O impacto das ações policiais nos morros do Rio de Janeiro levou as autoridades de segurança pública a voltarem os olhos para o outro extremo do país. A extensa faixa fronteiriça (16,8 mil km, dos quais 44% de fronteira seca e 56% de rios, lagos e canais) é vulnerável à entrada de drogas e armas para o crime organizado nos grandes centros urbanos. Principal articulador da retomada do Complexo do Alemão, o secretário de Segurança Pública do Rio, José Mariano Beltrame, diz que as fronteiras têm de ter um melhor policiamento, pois é por ali que entram as drogas e as armas que abastecem as facções criminosas do Brasil.

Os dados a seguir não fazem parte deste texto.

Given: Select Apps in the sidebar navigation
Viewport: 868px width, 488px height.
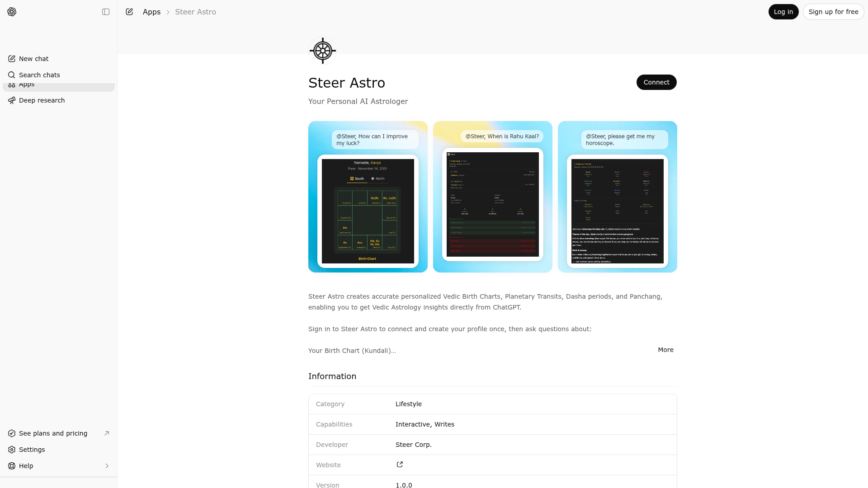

No caso do narcotráfico, o avanço se deu primeiro pela condição geográfica do Brasil, depois pelo importante mercado consumidor em que se converteu. Por um bom tempo o país não passava de corredor para que a cocaína da Colômbia, do Peru e da Bolívia chegasse à Europa. Quem trabalha na segurança pública sabe – ou deveria saber – que invariavelmente todo território que se torna rota do tráfico um dia acaba virando também mercado consumidor. Assim, não tardou e parte das drogas começou a ser vendida nas principais cidades brasileiras. Portanto, o maior desafio é estancar os canais de entrada.

O senador Marcelo Crivella (PRB-RJ) está recolhendo assinaturas no Senado para criar a CPI das Fronteiras, com o objetivo de investigar a entrada de armas e drogas no país. O controle fronteiriço não é só um problema brasileiro, como revela a relação conflituosa entre Estados Unidos e México.

Autoridades americanas estimam que 90% da cocaína que entra nos Estados Unidos cruzam a fronteira terrestre com o México e 70% desse total sai da Colômbia pelo Pacífico, 20% pelo Atlântico e 10% pela Venezuela e Caribe. A fronteira entre os dois países têm 3.141 quilômetros de extensão, entrecortados por centros urbanos e áreas desérticas. Os fluxos ilegais são constantes. Dos Estados Unidos saem armas e dinheiro para o México, e na mão inversa, entram drogas e imigrante ilegais em território americano.